▶ [PROBLEM] For the data below, report how many lines include the word "United", and write nothing else.

--- RAW DATA Enclosed Below ---

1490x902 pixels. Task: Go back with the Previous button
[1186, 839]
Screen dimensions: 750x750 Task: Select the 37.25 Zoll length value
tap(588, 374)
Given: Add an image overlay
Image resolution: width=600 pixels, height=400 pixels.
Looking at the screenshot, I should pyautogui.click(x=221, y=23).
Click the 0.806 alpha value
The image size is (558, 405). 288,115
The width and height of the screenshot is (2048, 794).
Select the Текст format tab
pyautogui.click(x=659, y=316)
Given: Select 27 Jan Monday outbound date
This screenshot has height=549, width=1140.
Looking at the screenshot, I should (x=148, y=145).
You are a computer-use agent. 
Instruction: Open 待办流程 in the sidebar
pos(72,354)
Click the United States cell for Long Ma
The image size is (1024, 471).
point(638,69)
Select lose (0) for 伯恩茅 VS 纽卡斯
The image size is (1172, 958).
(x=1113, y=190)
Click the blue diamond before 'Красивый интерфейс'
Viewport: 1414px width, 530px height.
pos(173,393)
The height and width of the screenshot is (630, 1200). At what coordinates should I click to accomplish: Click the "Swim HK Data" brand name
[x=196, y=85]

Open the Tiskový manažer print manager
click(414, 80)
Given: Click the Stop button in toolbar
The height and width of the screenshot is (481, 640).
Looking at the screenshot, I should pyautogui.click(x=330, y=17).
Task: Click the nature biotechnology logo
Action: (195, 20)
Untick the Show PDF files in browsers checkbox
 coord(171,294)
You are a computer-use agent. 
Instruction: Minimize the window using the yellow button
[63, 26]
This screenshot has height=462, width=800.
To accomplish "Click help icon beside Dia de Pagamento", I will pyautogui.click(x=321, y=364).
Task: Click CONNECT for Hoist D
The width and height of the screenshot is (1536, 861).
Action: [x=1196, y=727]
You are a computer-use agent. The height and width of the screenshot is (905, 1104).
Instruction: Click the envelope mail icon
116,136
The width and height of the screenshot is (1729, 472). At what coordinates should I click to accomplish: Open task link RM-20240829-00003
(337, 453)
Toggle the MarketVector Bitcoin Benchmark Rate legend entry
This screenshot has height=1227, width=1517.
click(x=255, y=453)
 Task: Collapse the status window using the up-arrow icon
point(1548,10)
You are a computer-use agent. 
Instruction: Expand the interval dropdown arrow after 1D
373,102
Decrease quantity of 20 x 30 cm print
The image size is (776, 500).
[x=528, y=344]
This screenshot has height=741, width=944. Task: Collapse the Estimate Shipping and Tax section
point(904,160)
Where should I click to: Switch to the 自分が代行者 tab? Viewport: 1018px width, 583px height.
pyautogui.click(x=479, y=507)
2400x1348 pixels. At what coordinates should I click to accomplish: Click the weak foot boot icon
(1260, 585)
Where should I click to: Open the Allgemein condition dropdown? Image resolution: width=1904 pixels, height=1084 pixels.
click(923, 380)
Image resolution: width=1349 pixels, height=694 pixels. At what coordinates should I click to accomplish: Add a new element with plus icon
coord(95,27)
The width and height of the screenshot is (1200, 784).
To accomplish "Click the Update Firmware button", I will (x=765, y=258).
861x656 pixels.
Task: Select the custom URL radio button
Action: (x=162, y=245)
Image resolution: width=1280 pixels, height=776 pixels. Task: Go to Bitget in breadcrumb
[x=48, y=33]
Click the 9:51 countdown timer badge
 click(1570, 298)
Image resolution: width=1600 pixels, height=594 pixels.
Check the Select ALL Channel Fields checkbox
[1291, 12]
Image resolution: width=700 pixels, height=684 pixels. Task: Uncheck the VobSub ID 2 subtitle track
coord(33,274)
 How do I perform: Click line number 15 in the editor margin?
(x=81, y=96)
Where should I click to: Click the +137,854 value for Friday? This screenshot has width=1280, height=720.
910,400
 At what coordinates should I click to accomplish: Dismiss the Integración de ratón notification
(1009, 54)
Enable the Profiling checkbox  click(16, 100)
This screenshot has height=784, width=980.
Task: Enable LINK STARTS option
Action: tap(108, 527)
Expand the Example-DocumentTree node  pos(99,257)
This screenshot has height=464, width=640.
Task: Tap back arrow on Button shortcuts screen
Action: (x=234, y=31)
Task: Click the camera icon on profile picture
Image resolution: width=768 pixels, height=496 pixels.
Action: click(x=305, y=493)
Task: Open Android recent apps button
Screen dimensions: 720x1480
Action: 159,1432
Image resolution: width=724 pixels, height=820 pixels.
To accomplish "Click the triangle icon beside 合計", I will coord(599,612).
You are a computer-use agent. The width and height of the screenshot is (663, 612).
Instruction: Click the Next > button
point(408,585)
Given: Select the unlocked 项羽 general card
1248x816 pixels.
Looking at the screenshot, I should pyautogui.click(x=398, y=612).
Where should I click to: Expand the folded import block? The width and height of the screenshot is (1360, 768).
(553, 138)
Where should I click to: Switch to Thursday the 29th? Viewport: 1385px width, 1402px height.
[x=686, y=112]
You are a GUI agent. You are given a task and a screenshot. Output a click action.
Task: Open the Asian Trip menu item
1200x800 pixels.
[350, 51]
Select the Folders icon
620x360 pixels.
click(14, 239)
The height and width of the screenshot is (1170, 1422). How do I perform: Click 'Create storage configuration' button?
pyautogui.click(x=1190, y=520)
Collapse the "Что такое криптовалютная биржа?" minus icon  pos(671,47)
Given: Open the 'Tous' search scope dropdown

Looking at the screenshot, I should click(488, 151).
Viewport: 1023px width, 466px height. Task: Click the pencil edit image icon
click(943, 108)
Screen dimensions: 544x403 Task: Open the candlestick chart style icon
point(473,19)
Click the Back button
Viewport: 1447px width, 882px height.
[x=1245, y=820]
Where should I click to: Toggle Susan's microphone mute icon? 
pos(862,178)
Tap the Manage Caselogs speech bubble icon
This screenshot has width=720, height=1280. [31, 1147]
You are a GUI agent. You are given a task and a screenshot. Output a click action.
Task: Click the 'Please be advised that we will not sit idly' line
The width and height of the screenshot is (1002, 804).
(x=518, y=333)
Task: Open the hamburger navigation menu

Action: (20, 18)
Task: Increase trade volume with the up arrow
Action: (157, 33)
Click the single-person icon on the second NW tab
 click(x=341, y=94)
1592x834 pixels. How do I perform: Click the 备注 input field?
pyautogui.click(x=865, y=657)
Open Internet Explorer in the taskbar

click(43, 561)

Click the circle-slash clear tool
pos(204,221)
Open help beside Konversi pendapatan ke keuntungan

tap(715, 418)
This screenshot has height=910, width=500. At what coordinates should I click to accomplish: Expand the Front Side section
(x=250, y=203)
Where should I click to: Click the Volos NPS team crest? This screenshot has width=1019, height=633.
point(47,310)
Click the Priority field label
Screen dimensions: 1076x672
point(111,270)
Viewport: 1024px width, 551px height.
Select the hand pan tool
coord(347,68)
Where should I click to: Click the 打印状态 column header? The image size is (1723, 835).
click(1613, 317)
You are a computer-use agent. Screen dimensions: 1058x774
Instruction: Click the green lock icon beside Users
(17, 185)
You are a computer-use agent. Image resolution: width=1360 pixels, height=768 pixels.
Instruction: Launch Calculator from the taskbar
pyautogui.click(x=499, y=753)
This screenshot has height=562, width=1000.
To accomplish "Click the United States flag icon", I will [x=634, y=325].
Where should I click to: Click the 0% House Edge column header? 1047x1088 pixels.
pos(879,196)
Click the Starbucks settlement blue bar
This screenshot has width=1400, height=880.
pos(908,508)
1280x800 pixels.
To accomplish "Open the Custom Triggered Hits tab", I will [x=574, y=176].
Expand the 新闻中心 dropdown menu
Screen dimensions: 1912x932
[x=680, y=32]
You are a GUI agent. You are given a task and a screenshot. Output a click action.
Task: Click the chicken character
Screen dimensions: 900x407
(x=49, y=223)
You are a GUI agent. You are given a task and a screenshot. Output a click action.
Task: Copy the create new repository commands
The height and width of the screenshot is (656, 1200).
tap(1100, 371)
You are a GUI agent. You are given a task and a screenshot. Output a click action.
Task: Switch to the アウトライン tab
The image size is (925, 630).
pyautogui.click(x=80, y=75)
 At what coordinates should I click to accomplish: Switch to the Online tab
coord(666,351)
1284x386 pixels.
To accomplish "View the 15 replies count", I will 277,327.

--- End of Enclosed RAW DATA ---

▶ [ANSWER TO THIS EXERCISE] 2